• **Given passage**
-- Opening Marker --

There was a game in the late 80’s, I played it on the CBM64. It was called bubble bobble. There was a cute little dragon (the player) and it was the game to pop as many bubbles as you can. So, fast forward to today. There were a few news messages. The first one is ‘OpenAI’s $1 Trillion IPO’ (at https://247wallst.com/investing/2025/10/30/openais-1-trillion-ipo/) which I actually saw last of the three. We see ridiculous amounts of money pass by. We are given ‘OpenAI valuation hits $762b after new deal with Microsoft’ with “The deal refashions the $US500 billion ($758 billion) company as a public benefit corporation that is controlled by a nonprofit with a stake in OpenAI’s financial success.” We see all kinds of ‘news’ articles giving these players more and more money. Its like watching a bad hand of Texas Hold’em where everyone is in it with all they have. As the information goes, it is part of the sacking of 14,000 employees by Amazon. And they will not see the dangers they are putting the population in. This is not merely speculation, or presumption. It is the deadly serious danger of bobbles bursting and we are unwittingly the dragon popping them. 

So the article gives us “If anyone needs proof that the AI-driven stock market is frothy, it is this $1 trillion figure. In the first half of the year, OpenAI lost $13.5 billion, on revenue of $4.3 billion. It is on track to lose $27 billion for the year. One estimate shows OpenAI will burn $115 billion by 2029. It may not make money until that year.” So as I see it, that is a valuation that is 4 years into the future with a market as liquid as it is? No one is looking at what Huawei is doing or if it can bolster their innovative streak, because when that happens we will get an immediate write-off no less then $6,000,000,000,000 and it will impact Microsoft (who now owns 27% of OpenAI) and OpenAI will bank on the western world to ‘bail’ them out, not realising that the actions of President Trump made that impossible and both the EU and Commonwealth are ready and willing to listen to Huawei and China. That is the dreaded undertow in this water.

-- Closing Marker --

• **Records excerpted from a collection**

-- Opening Marker --

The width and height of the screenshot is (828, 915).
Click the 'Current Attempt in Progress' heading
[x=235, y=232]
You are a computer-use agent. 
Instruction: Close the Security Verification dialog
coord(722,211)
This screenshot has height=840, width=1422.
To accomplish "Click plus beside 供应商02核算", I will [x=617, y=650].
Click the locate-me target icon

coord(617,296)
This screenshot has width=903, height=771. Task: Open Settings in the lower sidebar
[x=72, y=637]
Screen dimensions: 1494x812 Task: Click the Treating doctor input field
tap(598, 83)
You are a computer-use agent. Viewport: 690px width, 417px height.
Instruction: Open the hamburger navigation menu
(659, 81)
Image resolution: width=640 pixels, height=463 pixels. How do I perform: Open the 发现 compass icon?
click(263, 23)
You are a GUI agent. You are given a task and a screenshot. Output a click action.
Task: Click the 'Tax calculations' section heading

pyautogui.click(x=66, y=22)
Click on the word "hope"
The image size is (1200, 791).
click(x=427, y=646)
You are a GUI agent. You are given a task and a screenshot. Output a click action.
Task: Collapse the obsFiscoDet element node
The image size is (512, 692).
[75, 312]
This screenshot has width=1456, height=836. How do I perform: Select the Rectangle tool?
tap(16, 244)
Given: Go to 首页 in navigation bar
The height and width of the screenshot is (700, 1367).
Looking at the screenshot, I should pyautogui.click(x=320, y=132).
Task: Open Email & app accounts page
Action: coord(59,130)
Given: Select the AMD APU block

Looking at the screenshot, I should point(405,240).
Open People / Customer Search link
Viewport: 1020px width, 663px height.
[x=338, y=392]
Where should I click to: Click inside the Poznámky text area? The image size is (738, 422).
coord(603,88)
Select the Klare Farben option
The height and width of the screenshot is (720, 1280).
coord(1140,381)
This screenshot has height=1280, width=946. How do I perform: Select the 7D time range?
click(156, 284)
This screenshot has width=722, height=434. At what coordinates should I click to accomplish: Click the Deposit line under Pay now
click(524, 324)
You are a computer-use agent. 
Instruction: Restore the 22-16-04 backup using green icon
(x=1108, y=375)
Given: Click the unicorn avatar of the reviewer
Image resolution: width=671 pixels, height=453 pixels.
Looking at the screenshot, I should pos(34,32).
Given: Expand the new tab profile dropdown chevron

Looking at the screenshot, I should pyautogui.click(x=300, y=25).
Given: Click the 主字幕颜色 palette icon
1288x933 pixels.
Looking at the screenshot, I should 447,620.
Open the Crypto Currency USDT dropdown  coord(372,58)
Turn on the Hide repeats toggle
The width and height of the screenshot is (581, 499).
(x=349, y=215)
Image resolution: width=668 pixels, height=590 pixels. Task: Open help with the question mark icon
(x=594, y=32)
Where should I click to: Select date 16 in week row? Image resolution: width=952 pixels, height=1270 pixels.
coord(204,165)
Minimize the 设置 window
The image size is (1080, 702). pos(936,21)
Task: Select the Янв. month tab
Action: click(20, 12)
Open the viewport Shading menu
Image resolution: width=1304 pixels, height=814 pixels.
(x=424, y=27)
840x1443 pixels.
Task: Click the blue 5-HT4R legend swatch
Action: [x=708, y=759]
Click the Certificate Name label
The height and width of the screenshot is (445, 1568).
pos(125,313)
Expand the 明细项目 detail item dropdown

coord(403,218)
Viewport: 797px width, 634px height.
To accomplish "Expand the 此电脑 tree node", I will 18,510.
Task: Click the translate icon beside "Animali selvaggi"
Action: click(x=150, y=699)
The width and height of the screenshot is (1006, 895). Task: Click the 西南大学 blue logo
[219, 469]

-- Closing Marker --

• **Your objective**
Summarize the passage on OpenAI's valuation in two sentences.

• **Task answer**
Recalling the bubble-popping game Bubble Bobble, the author warns that news of OpenAI's $1 trillion IPO and $500 billion valuation points to a dangerous bubble, since OpenAI lost $13.5 billion on $4.3 billion in revenue in the first half of the year and may burn $115 billion by 2029. The author argues that if Huawei's innovation succeeds, a write-off of at least $6 trillion would hit Microsoft, which owns 27% of OpenAI, and that a Western bailout would be impossible because of President Trump's actions, with the EU and Commonwealth ready to listen to Huawei and China.